_Written exercise A_:
Answer these about the passage on who pays the restaurant bill, please:
(i) To whom does the silver tray make its way automatically?
(ii) Who does the writer picture picking them up for dates, and in what?
(iii) What three things does the passage say women pick nowadays?
_Written exercise B_:
Pick up the passage on who pays the restaurant bill after its final sentence and carry it on.

_Text passage_:
I always wonder how, when the time to pay comes, restaurant staff decide who to hand the bill to. I’ve had a few low-level angst moments as I have swooped in and snatched the silver tray as it makes its way, automatically, to the gent. Frequently staff ask, and this can also cause a bit of an awkward fluster, as there’s still a part of me that wants the chap to insist on paying — not because I’m one of those women who bemoans their lot in an equal- opportunities world, more that when a guy insists on paying, it often means he really likes you. Much as I’d love it if blokes paid for absolutely everything and my higher education had consisted of flower arranging and cordon bleu cookery, and I got picked up for dates by Terry-Thomas in a sports car, life ain’t like that any more. Nowadays, women are as often “in charge” of the table, picking the venue, the wine, the food and generally being the boss.

_Provided data_:
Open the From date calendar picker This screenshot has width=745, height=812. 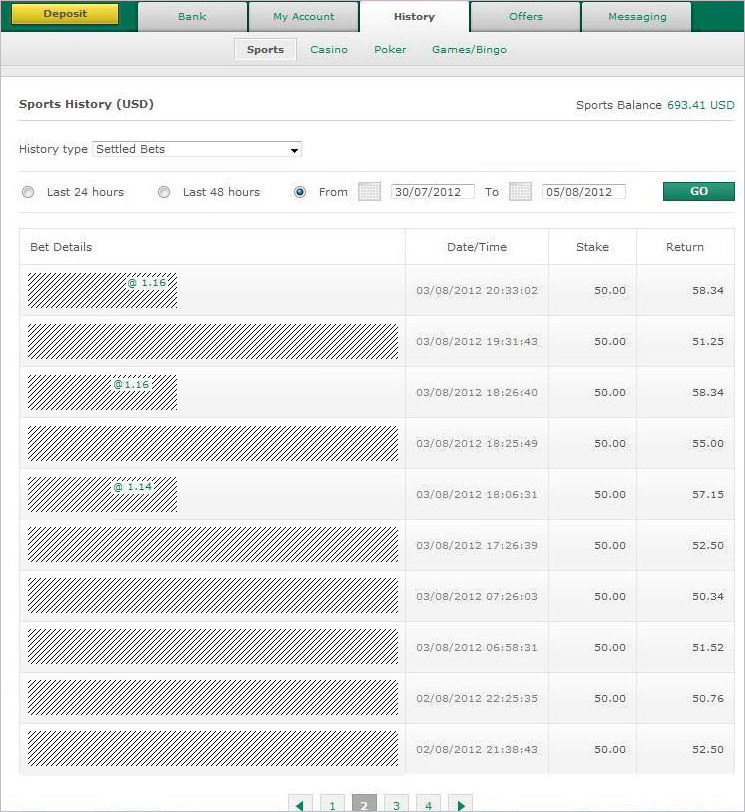click(x=369, y=192)
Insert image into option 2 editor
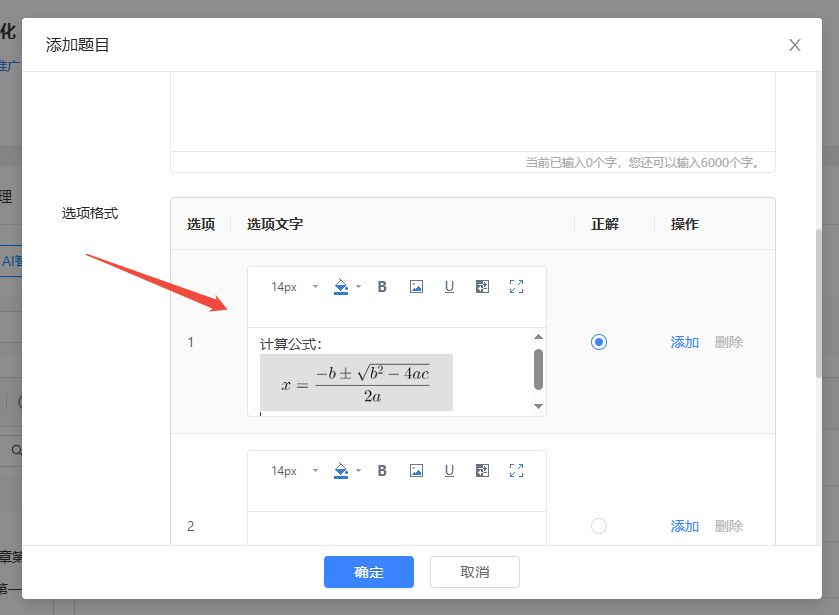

_Task answer A_:
(i) The gent.
(ii) Terry-Thomas, in a sports car.
(iii) The venue, the wine and the food.

_Task answer B_:
Still, every now and again a sommelier will find himself in a royal state of distress at having to communicate with a woman. This happened to me in a restaurant in Manchester a few years ago. When I asked for the wine list, so patronising was his tone I wondered if I had the outward appearance of being profoundly mentally disabled. Some staff still, at the grotty end of the Noughties, don’t like taking orders from a female. After the Police played in Hyde Park this summer, I took some young men and a visiting overseas friend of high rock’n’roll calibre to Maroush III, in Seymour Street, where I felt ignored and bullied by the maitre d’ as he pushed me into making certain decisions that left me with a bill beyond what was reasonable and a lot of sad leftover food nobody had wanted to order or eat. I won’t bang on, I’ve vented now, but it was humiliating and, safe to say, my two-decade love affair with the Maroush chain is well and truly over.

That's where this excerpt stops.